Once rich control variables and fixed effects are included, researchers should assess whether serious endogeneity concerns remain. If no credible endogeneity threat can be identified, it is often preferable to rely on an efficient regression analysis with low standard errors using OLS with rich controls and fixed effects (Wooldridge 2010, p. 104). Thus, rather than immediately going down the route of instrumental variable or instrument-free approaches, we urge researchers to pause and assess how much of an endogeneity problem there may be left.

This conceptual exercise can be complemented by an empirical test for unobserved, confounding variables in the model. Importantly, treatment choice, simultaneity, measurement error, and sample selection can all be understood as special cases of omitted variable bias (Heckman 1979; Wooldridge 2010): (1) treatment choice means that the binary selection of the treatment is due to an omitted variable that determines both the treatment selection and outcome; (2) simultaneity means that the outcome affects the predictor, which can be seen as an omitted variable problem if we fail to account for the outcome, (3) measurement error means that the true variable is effectively omitted and replaced with a noisy proxy, which is mathematically similar to an omitted variable problem; and (4) sample selection means that the binary selection into the sample is due to an omitted variable that determines both the sample selection and outcome.

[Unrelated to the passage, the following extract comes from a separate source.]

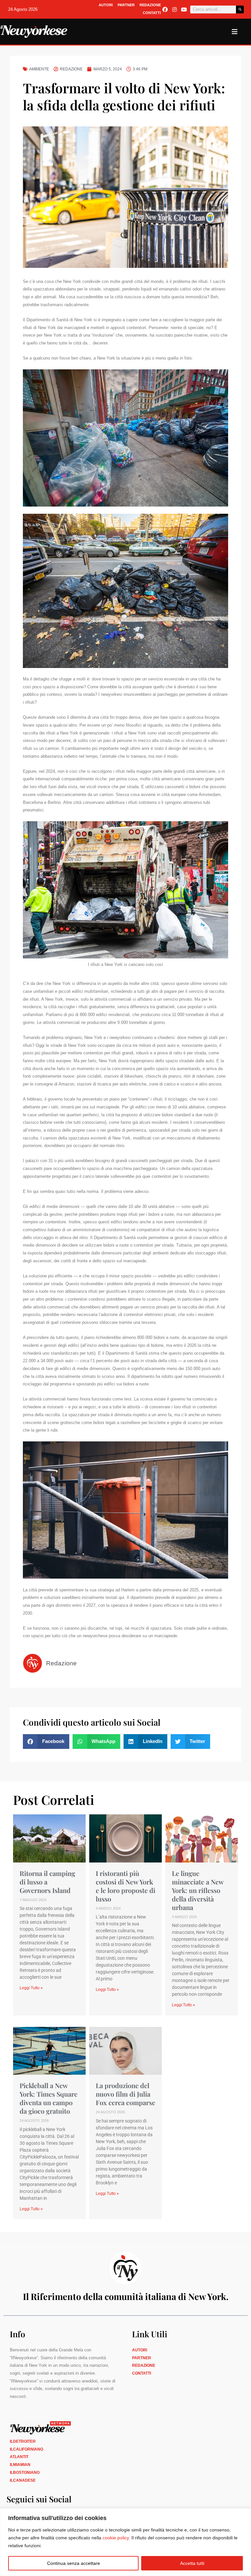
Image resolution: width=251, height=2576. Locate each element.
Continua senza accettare (73, 2563)
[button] (46, 1741)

The Impact Threshold for a Confounding Variable (ITCV), developed by Frank (2000), provides a test for confounding variables. The ITCV quantifies how strong an omitted confounder’s relationship with both the predictor and the outcome would need to be—after accounting for controls and fixed effects—to nullify a statistically significant result . The ITCV therefore shifts the question from whether omitted variable bias exists to how much bias would be required to invalidate the conclusion , offering a practical benchmark for evaluating residual endogeneity risk.

 

 

 

 

 

References

Frank, Kenneth A. (2000), “Impact of a confounding variable on a regression coefficient,” Sociological Methods & Research, 29 (2), 147-194.

Heckman, James J. (1979), “Sample Selection Bias as a Specification Error,” Econometrica, Journal of the Econometric Society, 47 (1), 153-161.”

Wooldridge, Jeffrey M. (2010). Econometric analysis of cross section and panel data. Cambridge: MIT Press.